The most resonant comment for me since I joined the press gallery in the mid-80s is from the late Jim Bolger, made to my esteemed gallery colleague Richard Harman a few months ago: he believed his chief task as prime minister was to bring New Zealanders closer together. Simple, and a churl might even say trite, but it’s the truest measuring stick. Yet without there being war or a similar emergency, it’s about the hardest thing to achieve in politics.
Mining grievances is more electorally rewarding and less personally demanding than building bridges. It’s terrifyingly easy to get ahead of public tolerance for change, and to preach rather than listen and persuade.
The big calls most New Zealanders are proudest of – such as nuclear-free and free-trade leadership, and progress in redressing Māori grievances – spanned changes of government. In other words, cross-party agreement is essential. It insulates opposing parties from electoral punishment for their courage. Yet, through ideological cussedness, our parties have for years refused to agree even on desperately needed infrastructure.
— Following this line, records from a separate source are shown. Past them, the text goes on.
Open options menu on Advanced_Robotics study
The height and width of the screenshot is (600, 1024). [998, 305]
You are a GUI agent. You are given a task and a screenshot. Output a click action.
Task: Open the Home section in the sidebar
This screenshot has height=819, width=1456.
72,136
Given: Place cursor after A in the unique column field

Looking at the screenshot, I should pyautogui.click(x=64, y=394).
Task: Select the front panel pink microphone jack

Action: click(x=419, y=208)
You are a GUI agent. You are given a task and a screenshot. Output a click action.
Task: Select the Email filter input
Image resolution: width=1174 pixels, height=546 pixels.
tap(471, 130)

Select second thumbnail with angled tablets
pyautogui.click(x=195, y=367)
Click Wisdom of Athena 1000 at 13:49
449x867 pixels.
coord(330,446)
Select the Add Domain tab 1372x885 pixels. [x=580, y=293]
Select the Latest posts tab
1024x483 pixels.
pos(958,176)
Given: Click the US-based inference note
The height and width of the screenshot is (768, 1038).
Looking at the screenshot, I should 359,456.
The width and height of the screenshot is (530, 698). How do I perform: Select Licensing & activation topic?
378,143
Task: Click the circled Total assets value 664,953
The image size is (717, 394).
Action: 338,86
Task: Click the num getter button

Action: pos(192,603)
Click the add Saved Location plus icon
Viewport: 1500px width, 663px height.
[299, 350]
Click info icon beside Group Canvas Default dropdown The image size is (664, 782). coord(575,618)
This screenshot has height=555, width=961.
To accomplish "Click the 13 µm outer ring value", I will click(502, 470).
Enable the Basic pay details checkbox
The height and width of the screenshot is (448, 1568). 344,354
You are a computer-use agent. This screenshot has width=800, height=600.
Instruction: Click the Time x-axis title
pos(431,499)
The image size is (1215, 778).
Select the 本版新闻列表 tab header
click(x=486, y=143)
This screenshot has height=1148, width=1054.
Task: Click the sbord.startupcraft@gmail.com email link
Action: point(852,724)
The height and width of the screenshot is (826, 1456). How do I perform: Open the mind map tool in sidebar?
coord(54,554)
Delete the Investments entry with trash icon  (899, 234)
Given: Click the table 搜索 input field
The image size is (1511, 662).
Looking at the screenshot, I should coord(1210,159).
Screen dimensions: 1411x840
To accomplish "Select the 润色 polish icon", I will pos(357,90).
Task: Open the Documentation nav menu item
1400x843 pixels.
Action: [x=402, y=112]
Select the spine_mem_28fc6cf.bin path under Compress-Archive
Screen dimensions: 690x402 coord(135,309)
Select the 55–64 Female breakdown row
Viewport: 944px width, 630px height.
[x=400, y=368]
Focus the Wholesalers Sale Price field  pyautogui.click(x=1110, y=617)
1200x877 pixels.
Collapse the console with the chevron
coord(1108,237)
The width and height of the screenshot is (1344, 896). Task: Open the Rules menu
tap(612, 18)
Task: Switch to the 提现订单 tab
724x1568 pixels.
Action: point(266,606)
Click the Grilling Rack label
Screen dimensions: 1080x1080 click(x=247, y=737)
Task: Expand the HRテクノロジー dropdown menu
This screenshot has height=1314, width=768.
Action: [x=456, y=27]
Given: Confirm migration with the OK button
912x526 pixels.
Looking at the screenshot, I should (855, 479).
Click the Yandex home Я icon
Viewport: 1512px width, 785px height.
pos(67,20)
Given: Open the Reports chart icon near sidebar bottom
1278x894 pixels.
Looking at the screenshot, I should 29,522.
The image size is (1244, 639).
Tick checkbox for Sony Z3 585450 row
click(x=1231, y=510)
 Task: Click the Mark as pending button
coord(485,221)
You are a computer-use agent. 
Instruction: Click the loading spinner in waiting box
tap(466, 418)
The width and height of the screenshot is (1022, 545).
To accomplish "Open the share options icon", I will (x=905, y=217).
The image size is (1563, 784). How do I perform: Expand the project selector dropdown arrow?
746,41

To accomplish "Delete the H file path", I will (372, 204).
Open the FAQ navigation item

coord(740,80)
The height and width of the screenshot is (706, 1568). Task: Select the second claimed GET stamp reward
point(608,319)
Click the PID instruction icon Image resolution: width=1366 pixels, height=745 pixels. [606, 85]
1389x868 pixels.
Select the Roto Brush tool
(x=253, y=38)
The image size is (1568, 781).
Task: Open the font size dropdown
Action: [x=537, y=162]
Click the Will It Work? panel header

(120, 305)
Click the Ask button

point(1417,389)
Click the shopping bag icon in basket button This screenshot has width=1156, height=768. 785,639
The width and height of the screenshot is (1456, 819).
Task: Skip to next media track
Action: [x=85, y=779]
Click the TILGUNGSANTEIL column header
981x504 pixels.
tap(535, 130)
Something I’d love to reminisce about but can’t, is a time someone admitted frankly they’d got a policy wrong and ungrudgingly changed it. Bolger, and David Lange before him, altered fiscal course – but while blaming their erstwhile finance ministers for exceeding their bounds, as if prime ministers never set those limits in the first place.
Most policy decisions are mini-pandemic equivalents in that they can only be made on the best available advice, which is always subject to change, and with a limited means of controlling outside forces. What made sense yesterday may not look so hot next year. Sometimes, it’ll be irreversible. How refreshing if, instead of defensiveness, we got the reasons for the mistake.